A small beach house in Bayfield, Ont. overlooking Lake Huron has become the focal point of a $2.2 million lawsuit, according to the CBC.
Michael Bousfield and Leah Stumpf, a couple from Guelph, Ont., were in the process of purchasing their dream vacation home when the seller told them three days before closing the deal that the property was uninhabitable due to an eroding shoreline. Having already arranged their financing, the couple was forced to proceed with the purchase and has since launched a lawsuit against the seller, as well as the Ausable Bayfield Conservation Authority (ABCA) and the municipality of Central Huron, after the two governing bodies wouldn’t issue a permit to fix the shoreline without the couple paying for a coastal engineering report.
The case will be heard in a Toronto courthouse.
Negotiating real estate deals can be tricky. As it turns out, sellers aren’t legally required to tell you everything about a property. To avoid any legal troubles, here’s everything you should be aware of when you’re looking at a cottage and whether the sellers are required to declare it.
Roof leaks, foundation cracks, and window breaks. According to the Real Estate Council of Ontario (RECO), a patent defect is any visible issue with a property. They’re easy to spot—this could be a stain on the ceiling from water damage or a missing safety rail. Due to their visibility, the seller is not required to disclose these defects. To ensure you don’t miss any patent defects, RECO advises that you ask the seller and their realtor specific questions about the state of the property, and hire a home inspector to have a thorough look.
These issues are harder to see, so hard that even a home inspector might miss them. They’re the kinds of things that only the seller would know about, such as a basement that floods each spring, a quickly eroding shoreline, or any hidden damage or mould. Sellers are required to disclose this information to buyers. “If a seller is aware of such a defect and doesn’t disclose it, they can be exposed to a lawsuit by the buyer,” RECO says. The latent defect must be disclosed before the buyer enters a contract of purchase. If the buyer discovers a latent defect after purchasing the property that wasn’t disclosed by the seller, they have two years from the day the defect was discovered to launch a lawsuit.
Stigmas don’t affect the property’s appearance or structure. Instead, they’re past events that could cause the buyer to rethink their purchase. For instance: a murder on the property, an illegal grow-op, a notorious individual who lived there, or even rumours about the property being haunted. Since some buyers may be more comfortable with these stigmas than others, the seller is not required to disclose this information unless it affects the price of the property. The onus to uncover any stigmas falls on the buyer and their realtor. RECO recommends asking the seller and their realtor direct questions about the history of the property, researching it online, and speaking to neighbours.

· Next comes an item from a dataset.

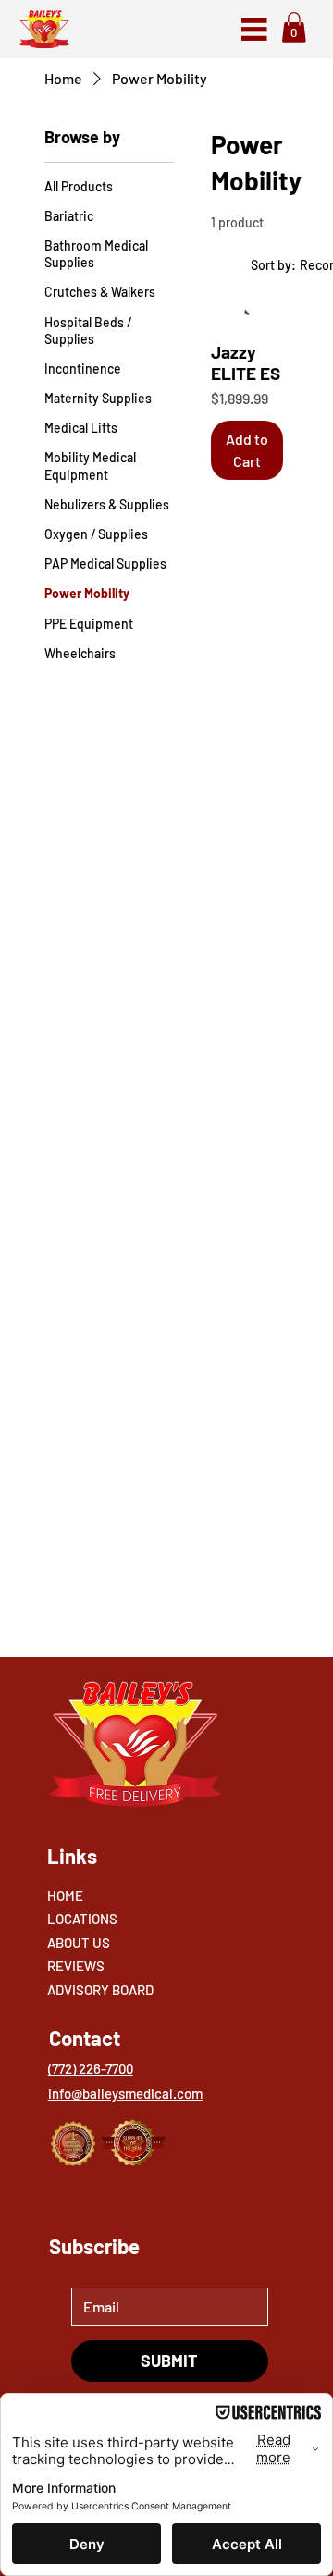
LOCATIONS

Seller Property Information Statement (SPIS)
When looking at a property, the buyer can request a SPIS from the seller. This is a form filled out by the seller that outlines all of the potential defects and damages they’re aware of on the property. It’s a good way to get an overview of any problems you should be looking for. However, an SPIS is voluntary. A seller is not required to fill one out. RECO emphasizes that real estate transactions operate on a “buyer beware” system. In most cases, it’s up to the buyer and their realtor to uncover a property’s flaws. If a seller is unwilling to provide a SPIS, the buyer should have the home inspected by a professional and ask specific questions about the state of the property before entering a contract of purchase. Sellers are legally required to tell the truth if asked about their property.